Jock Rundell

Personal information
- Full name: John Rundell
- Date of birth: 8 February 1895
- Place of birth: Larkhall, Scotland
- Date of death: 25 August 1973 (aged 78)
- Place of death: Caernarfon, Wales
- Height: 5 ft 10 in (1.78 m)
- Position(s): Goalkeeper

Senior career*
- Years: Team / Apps / (Gls)
- 1914–1916: Larkhall Thistle
- 1916–1925: Motherwell / 266 / (0)
- 1924: → Royal Albert (loan)
- 1924–1925: → Arthurlie (loan) / 24 / (0)
- 1925–1926: Arthurlie / 33 / (1)
- Total:  / 323 / (1)

= Jock Rundell =

Scottish footballer

John Rundell (8 February 1895 – 25 August 1973) was a Scottish footballer who played as a goalkeeper, primarily for Motherwell where he spent close to 10 years (during several of which the team finished in the top five positions in the Scottish Football League table), eventually being replaced by Allan McClory.

He then moved to Arthurlie, where he played for a season alongside younger brother George, a wing half. He moved to North Wales in later life.

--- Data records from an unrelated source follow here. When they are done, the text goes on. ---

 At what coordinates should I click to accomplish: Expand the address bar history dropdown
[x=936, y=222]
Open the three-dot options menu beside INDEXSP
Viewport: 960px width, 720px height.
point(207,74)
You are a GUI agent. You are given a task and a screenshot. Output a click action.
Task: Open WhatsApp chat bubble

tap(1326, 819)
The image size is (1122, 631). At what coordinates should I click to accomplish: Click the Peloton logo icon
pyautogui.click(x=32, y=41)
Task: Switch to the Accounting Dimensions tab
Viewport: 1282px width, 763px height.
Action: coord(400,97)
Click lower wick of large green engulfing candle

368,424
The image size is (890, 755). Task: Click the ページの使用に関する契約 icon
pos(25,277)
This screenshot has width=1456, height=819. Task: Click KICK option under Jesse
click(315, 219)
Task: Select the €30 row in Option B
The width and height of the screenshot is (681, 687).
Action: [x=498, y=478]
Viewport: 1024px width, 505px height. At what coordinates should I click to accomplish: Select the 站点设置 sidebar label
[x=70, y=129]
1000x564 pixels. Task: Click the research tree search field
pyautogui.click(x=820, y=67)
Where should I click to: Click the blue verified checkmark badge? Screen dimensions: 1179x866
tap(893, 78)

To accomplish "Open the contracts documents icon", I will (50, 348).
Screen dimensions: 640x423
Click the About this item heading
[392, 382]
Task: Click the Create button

Jock is credited with scoring a league goal for Arthurlie during the 1925–26 Scottish Division Two campaign, but the nature of this is unconfirmed, possibly being a 'souvenir' penalty in an unimportant fixture when it was known his career was nearing its end, or perhaps an error with a goal scored by George but credited to the better-known Rundell sibling.